_Extrait du texte:_
....

Il demanda à Jésus pourquoi il n’était pas venu plus tôt ; le Sauveur lui répondit qu’il ne pouvait naître que d’une femme conçue comme tous les hommes l’auraient été, sans la chute originelle, et que depuis Adam et Eve il ne s’était rencontré, pour cette œuvre, aucun couple d’époux qui fut aussi pur qu’Anne et Joachim.
Il était à la fois très affectueux et très digne ; jamais je n’ai entendu une parole inutile de sa bouche.
… le Seigneur expliqua aussi à ses disciples que ces paroles de son Père céleste : « C’est mon Fils bien-aimé » étaient dites de tous ceux qui auront reçu dignement le baptême du Saint Esprit.
Jean adressait la parole à tout le monde, sans distinction de personne, mais il ne parlait que d’une chose : de la pénitence et de la prochaine venue du Seigneur. Tous s’étonnaient et devenaient sérieux à son aspect. Sa voix perçante comme un glaive, était à la fois claire, forte et agréable. Il traitait tous les hommes comme des enfants.
Beaucoup de publicains étaient venus aussi ; il les avait baptisés et avait fortement parlé à leur conscience. Parmi eux était le publicain Lévi, surnommé plus tard Matthieu.
J’ai entendu les disciples s’inquiéter de la vie austère de Jésus, de son habitude d’aller nu-pieds, des jeûnes et de ses veilles, dans une saison qui est froide et humide. Ils l’engagèrent à ménager un peu son corps, mais tout en accueillant avec bonté leurs recommandations, il continua à vivre comme auparavant.
A une lieue de Jéricho, il gravit une montagne du haut de laquelle la vue était très étendue […]. Elle a trois crêtes à son sommet, et renferme trois grottes, placées l’une au-dessus de l’autre. Jésus entra dans la grotte supérieure, derrière laquelle s’ouvraient les sombres profondeurs d’un précipice. Elie aussi était resté longtemps caché en ce lieu ; c’était au pied de cette montage qu’était situé le camp des Israélites, lorsqu’ils firent le tour de Jéricho, au son des trompettes et portant l’Arche d’Alliance.
Il le consola aussi touchant Madeleine, en lui disant qu’une étincelle de la grâce était tombée sur son âme et qu’elle en serait bientôt tout embrasée.
Avant le repas de noce, tout le monde se réunit dans le jardin ; les femmes et les jeunes filles étaient assises sur des tapis, sous un berceau de verdure, et jouaient à un jeu où l’on gagnait des fruits.
Les fruits et les plantes renferment tous un certain mystère surnaturel qui, depuis que l’homme en tombant a entraîné la nature dans sa chute, est devenu pour lui un secret dont il n’a conservé qu’une faible notion, dans la signification, la forme, le goût et la vertu de ces créatures inanimées. Tout est devenu obscur par l’affaiblissement de notre entendement et par l’abus que nous faisons des choses.
Jésus, pendant ce repas, comme pendant toute la durée des noces, enseigna avec une douce sérénité. Il parla de la gaieté qui préside aux fêtes. Il dit que l’arc ne devrait pas rester toujours bandé, que le champ avait besoin d’être rafraîchi par la pluie…
Ses auditeurs l’écoutaient avec étonnement et crainte. Tous étaient transformés par ce vin, car indépendamment de l’effet du miracle, le vin lui-même avait opéré en eux un profond changement ; tous les disciples, tous ses parents, tous les convives étaient désormais convaincus de sa puissance, de sa dignité et de sa mission ; tous croyaient en lui.

....

_Matériel brut:_
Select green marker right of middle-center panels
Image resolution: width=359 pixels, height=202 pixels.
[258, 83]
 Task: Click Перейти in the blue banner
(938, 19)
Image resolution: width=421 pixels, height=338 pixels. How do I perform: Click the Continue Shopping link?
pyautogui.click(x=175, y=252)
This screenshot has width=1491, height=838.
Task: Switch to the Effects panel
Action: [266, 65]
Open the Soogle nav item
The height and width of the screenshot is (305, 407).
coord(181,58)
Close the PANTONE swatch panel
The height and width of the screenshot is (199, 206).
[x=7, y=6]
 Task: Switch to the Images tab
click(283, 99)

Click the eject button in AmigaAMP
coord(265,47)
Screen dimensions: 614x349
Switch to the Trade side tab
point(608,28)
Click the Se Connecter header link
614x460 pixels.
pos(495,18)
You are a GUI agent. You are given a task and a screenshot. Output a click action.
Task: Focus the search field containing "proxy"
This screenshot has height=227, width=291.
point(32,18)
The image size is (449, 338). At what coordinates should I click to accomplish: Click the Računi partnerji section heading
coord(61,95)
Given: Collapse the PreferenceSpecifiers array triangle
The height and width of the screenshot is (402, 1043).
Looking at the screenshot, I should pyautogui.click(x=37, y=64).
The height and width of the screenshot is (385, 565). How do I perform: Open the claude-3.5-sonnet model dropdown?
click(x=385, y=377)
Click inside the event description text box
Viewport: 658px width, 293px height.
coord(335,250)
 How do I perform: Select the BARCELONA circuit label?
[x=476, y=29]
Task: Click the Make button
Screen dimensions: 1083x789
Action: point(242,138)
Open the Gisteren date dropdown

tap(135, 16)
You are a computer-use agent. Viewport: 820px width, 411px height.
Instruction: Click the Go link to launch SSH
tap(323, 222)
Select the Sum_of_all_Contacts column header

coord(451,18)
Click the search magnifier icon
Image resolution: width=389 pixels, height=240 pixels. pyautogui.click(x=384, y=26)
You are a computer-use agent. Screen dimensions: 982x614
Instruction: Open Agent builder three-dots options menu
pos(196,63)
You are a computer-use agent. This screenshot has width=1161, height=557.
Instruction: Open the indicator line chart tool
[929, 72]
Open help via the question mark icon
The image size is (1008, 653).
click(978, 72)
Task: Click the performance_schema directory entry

....

_Consignes:_
1: Dites si chaque affirmation ci-dessous concorde avec l'extrait. Répondez par oui ou par non et citez à l'identique les mots de l'extrait qui tranchent : (a) Jean parlait à chacun sans faire de distinction entre les personnes ; (b) Jésus cessa d'aller nu-pieds après les conseils de ses disciples ; (c) la montagne proche de Jéricho renferme deux grottes.
2: Récrivez sous forme de liste le paragraphe de l'extrait qui commence par « J’ai entendu les disciples », en conservant ses faits principaux.

_Réponses par consigne:_
1:
(a) Oui : « Jean adressait la parole à tout le monde, sans distinction de personne ».
(b) Non : « tout en accueillant avec bonté leurs recommandations, il continua à vivre comme auparavant ».
(c) Non : « renferme trois grottes, placées l’une au-dessus de l’autre ».

2:
- Les disciples s'inquiétaient de la vie austère de Jésus : il allait nu-pieds, jeûnait et veillait, en une saison froide et humide.
- Ils l'engagèrent à ménager un peu son corps.
- Jésus accueillit leurs recommandations avec bonté, mais continua à vivre comme auparavant.